About this task.
Transcribe every record that appears below, exactly and in full.

-=-=-

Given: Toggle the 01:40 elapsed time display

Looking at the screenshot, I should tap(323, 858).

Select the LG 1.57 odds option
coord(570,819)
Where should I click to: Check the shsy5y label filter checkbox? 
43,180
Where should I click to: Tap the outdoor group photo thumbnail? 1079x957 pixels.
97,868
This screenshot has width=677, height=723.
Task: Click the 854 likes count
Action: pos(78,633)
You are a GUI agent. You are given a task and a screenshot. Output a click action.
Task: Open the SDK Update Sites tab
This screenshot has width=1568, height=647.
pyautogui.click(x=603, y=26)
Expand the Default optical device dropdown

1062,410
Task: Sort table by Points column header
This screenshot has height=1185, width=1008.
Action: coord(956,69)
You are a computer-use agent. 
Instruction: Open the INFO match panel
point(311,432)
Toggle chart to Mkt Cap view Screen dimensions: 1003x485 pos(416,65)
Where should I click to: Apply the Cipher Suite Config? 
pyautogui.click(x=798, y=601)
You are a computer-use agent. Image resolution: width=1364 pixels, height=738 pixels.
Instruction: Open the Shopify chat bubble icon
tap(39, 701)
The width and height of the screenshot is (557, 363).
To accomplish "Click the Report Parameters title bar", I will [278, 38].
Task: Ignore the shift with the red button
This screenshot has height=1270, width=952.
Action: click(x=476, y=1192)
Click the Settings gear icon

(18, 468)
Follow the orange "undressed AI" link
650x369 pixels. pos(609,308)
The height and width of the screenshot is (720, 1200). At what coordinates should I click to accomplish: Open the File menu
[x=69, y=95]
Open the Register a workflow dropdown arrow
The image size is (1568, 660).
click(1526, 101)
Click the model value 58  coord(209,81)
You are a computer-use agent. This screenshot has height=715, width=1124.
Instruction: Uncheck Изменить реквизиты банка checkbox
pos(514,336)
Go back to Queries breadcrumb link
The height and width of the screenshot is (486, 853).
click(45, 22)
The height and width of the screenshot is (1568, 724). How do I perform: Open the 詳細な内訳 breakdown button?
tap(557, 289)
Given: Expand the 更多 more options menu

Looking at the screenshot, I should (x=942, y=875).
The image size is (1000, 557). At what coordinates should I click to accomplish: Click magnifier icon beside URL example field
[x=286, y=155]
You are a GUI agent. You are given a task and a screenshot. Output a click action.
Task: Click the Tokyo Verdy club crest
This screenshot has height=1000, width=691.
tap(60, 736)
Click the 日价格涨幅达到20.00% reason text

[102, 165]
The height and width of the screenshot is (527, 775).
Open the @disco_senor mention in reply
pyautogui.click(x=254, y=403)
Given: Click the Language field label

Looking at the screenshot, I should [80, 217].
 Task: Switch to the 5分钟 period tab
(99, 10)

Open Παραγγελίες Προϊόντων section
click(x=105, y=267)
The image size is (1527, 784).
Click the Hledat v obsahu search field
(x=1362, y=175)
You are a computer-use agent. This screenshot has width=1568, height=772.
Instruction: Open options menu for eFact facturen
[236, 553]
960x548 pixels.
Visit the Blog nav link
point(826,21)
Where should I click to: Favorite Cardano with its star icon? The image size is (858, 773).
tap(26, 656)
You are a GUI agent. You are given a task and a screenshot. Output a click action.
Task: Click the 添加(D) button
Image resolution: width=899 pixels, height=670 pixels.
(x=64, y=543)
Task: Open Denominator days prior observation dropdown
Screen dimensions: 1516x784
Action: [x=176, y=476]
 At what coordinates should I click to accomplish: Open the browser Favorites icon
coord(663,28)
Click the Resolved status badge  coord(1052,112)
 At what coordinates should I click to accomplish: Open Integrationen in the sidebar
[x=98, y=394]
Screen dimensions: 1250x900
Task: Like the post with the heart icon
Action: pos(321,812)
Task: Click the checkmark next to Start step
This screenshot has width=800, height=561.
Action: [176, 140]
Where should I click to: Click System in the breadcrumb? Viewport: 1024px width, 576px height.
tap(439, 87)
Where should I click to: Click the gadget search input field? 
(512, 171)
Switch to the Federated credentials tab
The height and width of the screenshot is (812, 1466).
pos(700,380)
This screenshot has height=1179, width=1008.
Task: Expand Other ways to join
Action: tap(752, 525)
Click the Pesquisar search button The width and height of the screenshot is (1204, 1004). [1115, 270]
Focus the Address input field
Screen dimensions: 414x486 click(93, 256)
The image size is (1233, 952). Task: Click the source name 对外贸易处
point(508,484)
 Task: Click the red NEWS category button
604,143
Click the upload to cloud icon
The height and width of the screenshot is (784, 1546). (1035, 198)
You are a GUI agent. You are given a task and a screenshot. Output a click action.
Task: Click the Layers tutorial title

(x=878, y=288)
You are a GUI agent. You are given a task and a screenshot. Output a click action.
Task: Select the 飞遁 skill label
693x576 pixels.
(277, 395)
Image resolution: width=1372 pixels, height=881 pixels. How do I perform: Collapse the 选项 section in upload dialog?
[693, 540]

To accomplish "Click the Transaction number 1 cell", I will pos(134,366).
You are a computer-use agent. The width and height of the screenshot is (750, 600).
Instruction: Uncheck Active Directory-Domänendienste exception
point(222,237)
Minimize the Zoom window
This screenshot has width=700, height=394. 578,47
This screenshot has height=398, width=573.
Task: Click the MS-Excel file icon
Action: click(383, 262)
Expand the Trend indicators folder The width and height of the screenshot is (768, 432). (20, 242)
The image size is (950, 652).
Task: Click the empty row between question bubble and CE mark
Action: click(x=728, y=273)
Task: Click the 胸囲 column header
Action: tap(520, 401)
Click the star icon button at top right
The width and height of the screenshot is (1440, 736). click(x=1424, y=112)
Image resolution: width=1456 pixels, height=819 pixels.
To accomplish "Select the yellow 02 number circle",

-=-=-

Response to the exercise.
Given: Toggle the 01:40 elapsed time display

Looking at the screenshot, I should tap(323, 858).

Select the LG 1.57 odds option
coord(570,819)
Where should I click to: Check the shsy5y label filter checkbox? 
43,180
Where should I click to: Tap the outdoor group photo thumbnail? 1079x957 pixels.
97,868
This screenshot has width=677, height=723.
Task: Click the 854 likes count
Action: pos(78,633)
You are a GUI agent. You are given a task and a screenshot. Output a click action.
Task: Open the SDK Update Sites tab
This screenshot has width=1568, height=647.
pyautogui.click(x=603, y=26)
Expand the Default optical device dropdown

1062,410
Task: Sort table by Points column header
This screenshot has height=1185, width=1008.
Action: coord(956,69)
You are a computer-use agent. 
Instruction: Open the INFO match panel
point(311,432)
Toggle chart to Mkt Cap view Screen dimensions: 1003x485 pos(416,65)
Where should I click to: Apply the Cipher Suite Config? 
pyautogui.click(x=798, y=601)
You are a computer-use agent. Image resolution: width=1364 pixels, height=738 pixels.
Instruction: Open the Shopify chat bubble icon
tap(39, 701)
The width and height of the screenshot is (557, 363).
To accomplish "Click the Report Parameters title bar", I will [278, 38].
Task: Ignore the shift with the red button
This screenshot has height=1270, width=952.
Action: click(x=476, y=1192)
Click the Settings gear icon

(18, 468)
Follow the orange "undressed AI" link
650x369 pixels. pos(609,308)
The height and width of the screenshot is (720, 1200). At what coordinates should I click to accomplish: Open the File menu
[x=69, y=95]
Open the Register a workflow dropdown arrow
The image size is (1568, 660).
click(1526, 101)
Click the model value 58  coord(209,81)
You are a computer-use agent. This screenshot has height=715, width=1124.
Instruction: Uncheck Изменить реквизиты банка checkbox
pos(514,336)
Go back to Queries breadcrumb link
The height and width of the screenshot is (486, 853).
click(45, 22)
The height and width of the screenshot is (1568, 724). How do I perform: Open the 詳細な内訳 breakdown button?
tap(557, 289)
Given: Expand the 更多 more options menu

Looking at the screenshot, I should (x=942, y=875).
The image size is (1000, 557). At what coordinates should I click to accomplish: Click magnifier icon beside URL example field
[x=286, y=155]
You are a GUI agent. You are given a task and a screenshot. Output a click action.
Task: Click the Tokyo Verdy club crest
This screenshot has height=1000, width=691.
tap(60, 736)
Click the 日价格涨幅达到20.00% reason text

[102, 165]
The height and width of the screenshot is (527, 775).
Open the @disco_senor mention in reply
pyautogui.click(x=254, y=403)
Given: Click the Language field label

Looking at the screenshot, I should [80, 217].
 Task: Switch to the 5分钟 period tab
(99, 10)

Open Παραγγελίες Προϊόντων section
click(x=105, y=267)
The image size is (1527, 784).
Click the Hledat v obsahu search field
(x=1362, y=175)
You are a computer-use agent. This screenshot has width=1568, height=772.
Instruction: Open options menu for eFact facturen
[236, 553]
960x548 pixels.
Visit the Blog nav link
point(826,21)
Where should I click to: Favorite Cardano with its star icon? The image size is (858, 773).
tap(26, 656)
You are a GUI agent. You are given a task and a screenshot. Output a click action.
Task: Click the 添加(D) button
Image resolution: width=899 pixels, height=670 pixels.
(x=64, y=543)
Task: Open Denominator days prior observation dropdown
Screen dimensions: 1516x784
Action: [x=176, y=476]
 At what coordinates should I click to accomplish: Open the browser Favorites icon
coord(663,28)
Click the Resolved status badge  coord(1052,112)
 At what coordinates should I click to accomplish: Open Integrationen in the sidebar
[x=98, y=394]
Screen dimensions: 1250x900
Task: Like the post with the heart icon
Action: pos(321,812)
Task: Click the checkmark next to Start step
This screenshot has width=800, height=561.
Action: [176, 140]
Where should I click to: Click System in the breadcrumb? Viewport: 1024px width, 576px height.
tap(439, 87)
Where should I click to: Click the gadget search input field? 
(512, 171)
Switch to the Federated credentials tab
The height and width of the screenshot is (812, 1466).
pos(700,380)
This screenshot has height=1179, width=1008.
Task: Expand Other ways to join
Action: tap(752, 525)
Click the Pesquisar search button The width and height of the screenshot is (1204, 1004). [1115, 270]
Focus the Address input field
Screen dimensions: 414x486 click(93, 256)
The image size is (1233, 952). Task: Click the source name 对外贸易处
point(508,484)
 Task: Click the red NEWS category button
604,143
Click the upload to cloud icon
The height and width of the screenshot is (784, 1546). (1035, 198)
You are a GUI agent. You are given a task and a screenshot. Output a click action.
Task: Click the Layers tutorial title

(x=878, y=288)
You are a GUI agent. You are given a task and a screenshot. Output a click action.
Task: Select the 飞遁 skill label
693x576 pixels.
(277, 395)
Image resolution: width=1372 pixels, height=881 pixels. How do I perform: Collapse the 选项 section in upload dialog?
[693, 540]

To accomplish "Click the Transaction number 1 cell", I will pos(134,366).
You are a computer-use agent. The width and height of the screenshot is (750, 600).
Instruction: Uncheck Active Directory-Domänendienste exception
point(222,237)
Minimize the Zoom window
This screenshot has width=700, height=394. 578,47
This screenshot has height=398, width=573.
Task: Click the MS-Excel file icon
Action: click(383, 262)
Expand the Trend indicators folder The width and height of the screenshot is (768, 432). (20, 242)
The image size is (950, 652).
Task: Click the empty row between question bubble and CE mark
Action: click(x=728, y=273)
Task: Click the 胸囲 column header
Action: tap(520, 401)
Click the star icon button at top right
The width and height of the screenshot is (1440, 736). click(x=1424, y=112)
Image resolution: width=1456 pixels, height=819 pixels.
To accomplish "Select the yellow 02 number circle",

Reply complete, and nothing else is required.